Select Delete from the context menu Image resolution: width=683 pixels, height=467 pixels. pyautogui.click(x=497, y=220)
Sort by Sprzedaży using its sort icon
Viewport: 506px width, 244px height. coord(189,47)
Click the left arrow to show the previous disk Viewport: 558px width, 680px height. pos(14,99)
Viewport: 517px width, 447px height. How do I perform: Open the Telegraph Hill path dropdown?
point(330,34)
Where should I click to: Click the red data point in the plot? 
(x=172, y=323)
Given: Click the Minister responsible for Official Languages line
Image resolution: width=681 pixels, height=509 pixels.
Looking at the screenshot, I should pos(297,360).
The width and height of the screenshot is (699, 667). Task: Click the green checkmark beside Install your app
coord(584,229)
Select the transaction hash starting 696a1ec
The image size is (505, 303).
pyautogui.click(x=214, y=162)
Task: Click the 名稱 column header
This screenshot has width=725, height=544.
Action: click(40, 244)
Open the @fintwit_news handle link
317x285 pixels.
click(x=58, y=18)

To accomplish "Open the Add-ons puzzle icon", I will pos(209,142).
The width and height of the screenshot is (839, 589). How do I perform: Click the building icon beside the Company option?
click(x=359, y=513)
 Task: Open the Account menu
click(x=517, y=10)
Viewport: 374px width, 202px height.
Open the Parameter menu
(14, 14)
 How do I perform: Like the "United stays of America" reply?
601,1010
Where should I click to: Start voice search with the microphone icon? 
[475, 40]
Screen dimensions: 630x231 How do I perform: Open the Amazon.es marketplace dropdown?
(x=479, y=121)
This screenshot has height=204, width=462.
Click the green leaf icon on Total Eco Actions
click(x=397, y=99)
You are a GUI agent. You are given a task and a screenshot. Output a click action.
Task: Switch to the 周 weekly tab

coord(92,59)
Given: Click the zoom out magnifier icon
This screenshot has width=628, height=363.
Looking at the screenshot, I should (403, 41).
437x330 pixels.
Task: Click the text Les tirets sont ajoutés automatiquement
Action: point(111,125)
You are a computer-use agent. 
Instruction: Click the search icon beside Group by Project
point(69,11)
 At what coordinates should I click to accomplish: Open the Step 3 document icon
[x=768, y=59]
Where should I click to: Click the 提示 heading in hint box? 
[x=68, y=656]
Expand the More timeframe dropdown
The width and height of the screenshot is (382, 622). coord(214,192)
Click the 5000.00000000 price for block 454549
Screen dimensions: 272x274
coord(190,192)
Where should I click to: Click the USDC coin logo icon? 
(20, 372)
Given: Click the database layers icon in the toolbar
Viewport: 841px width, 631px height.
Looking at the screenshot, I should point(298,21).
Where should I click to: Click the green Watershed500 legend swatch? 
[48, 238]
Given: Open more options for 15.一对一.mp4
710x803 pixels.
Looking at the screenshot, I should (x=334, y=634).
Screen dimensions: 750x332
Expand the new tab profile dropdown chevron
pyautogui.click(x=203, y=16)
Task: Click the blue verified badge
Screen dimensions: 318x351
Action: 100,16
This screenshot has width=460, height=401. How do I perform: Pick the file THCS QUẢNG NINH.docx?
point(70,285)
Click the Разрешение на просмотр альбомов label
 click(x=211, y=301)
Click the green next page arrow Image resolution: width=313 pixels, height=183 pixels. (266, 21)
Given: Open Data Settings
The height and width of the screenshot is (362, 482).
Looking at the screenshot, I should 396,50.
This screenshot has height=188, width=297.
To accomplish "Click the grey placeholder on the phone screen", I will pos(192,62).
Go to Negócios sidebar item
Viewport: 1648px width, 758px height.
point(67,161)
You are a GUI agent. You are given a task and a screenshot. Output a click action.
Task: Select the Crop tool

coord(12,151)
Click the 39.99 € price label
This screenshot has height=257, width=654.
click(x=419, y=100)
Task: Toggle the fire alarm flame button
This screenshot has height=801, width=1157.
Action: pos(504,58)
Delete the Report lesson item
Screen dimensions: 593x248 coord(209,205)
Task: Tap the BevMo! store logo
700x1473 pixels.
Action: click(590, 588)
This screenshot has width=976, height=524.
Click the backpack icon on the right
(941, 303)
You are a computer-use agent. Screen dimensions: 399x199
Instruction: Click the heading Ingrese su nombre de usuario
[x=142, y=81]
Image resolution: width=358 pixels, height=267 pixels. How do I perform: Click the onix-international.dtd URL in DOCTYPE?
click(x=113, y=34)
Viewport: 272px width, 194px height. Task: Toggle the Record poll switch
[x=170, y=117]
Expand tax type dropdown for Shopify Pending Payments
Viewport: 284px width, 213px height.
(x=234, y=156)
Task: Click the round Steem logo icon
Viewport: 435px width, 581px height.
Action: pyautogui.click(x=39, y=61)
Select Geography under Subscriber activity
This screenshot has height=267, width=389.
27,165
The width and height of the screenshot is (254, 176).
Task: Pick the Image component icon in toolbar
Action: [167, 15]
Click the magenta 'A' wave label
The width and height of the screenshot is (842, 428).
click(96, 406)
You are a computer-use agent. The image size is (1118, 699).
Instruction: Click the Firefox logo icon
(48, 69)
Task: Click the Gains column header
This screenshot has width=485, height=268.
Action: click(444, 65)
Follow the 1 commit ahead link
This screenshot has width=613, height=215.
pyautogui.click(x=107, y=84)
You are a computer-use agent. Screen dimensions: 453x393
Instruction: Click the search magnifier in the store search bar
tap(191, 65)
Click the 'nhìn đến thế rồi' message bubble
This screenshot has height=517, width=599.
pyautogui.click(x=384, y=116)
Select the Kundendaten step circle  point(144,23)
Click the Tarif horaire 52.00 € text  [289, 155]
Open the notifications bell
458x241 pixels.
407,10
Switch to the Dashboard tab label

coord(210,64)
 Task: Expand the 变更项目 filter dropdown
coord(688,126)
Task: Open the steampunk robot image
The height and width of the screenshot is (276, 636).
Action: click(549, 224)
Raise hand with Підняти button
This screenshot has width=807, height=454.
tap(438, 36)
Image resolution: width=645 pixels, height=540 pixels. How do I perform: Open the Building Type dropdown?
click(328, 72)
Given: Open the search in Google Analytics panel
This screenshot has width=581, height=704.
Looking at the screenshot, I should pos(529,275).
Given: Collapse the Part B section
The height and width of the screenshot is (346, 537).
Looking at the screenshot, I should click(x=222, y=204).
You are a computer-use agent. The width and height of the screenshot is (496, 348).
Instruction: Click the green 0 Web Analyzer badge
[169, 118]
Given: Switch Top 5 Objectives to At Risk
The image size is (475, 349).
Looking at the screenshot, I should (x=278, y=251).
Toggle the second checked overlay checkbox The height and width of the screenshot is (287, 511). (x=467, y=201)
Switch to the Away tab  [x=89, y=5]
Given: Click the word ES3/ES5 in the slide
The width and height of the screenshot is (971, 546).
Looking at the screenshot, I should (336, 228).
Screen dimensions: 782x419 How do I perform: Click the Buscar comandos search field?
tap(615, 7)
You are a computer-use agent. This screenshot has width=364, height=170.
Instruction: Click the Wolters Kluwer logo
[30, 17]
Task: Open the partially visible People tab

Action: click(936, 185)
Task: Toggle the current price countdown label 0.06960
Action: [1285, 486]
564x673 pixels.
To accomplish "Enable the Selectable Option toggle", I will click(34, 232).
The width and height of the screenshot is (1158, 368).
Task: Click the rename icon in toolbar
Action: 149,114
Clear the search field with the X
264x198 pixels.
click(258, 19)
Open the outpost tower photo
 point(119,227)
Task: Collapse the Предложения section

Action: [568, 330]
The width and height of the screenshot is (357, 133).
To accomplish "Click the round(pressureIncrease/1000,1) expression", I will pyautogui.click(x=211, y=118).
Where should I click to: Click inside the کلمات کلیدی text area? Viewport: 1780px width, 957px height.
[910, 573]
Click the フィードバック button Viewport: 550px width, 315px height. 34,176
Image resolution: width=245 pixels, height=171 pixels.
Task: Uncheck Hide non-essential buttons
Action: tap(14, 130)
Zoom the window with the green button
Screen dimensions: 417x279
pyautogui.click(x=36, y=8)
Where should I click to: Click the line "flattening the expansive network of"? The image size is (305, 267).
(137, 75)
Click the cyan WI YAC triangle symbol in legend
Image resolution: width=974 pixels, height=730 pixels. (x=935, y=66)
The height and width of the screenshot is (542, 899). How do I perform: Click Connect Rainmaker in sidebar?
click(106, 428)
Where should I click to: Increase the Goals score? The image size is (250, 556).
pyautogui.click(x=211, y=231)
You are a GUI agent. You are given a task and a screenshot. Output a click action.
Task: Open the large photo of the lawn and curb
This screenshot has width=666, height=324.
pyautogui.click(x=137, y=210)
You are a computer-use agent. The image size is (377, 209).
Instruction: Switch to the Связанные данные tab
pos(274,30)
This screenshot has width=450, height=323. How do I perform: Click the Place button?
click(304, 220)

■ ■ ■ ■

Where a line of the data holds "computer", show that line.

You are a computer-use agent. 
You are a computer-use agent. Screen dimensions: 399x199
You are a computer-use agent. The image size is (1118, 699).
You are a computer-use agent. Screen dimensions: 453x393
You are a computer-use agent. The width and height of the screenshot is (496, 348).
You are a computer-use agent. This screenshot has width=364, height=170.
You are a computer-use agent. The image size is (377, 209).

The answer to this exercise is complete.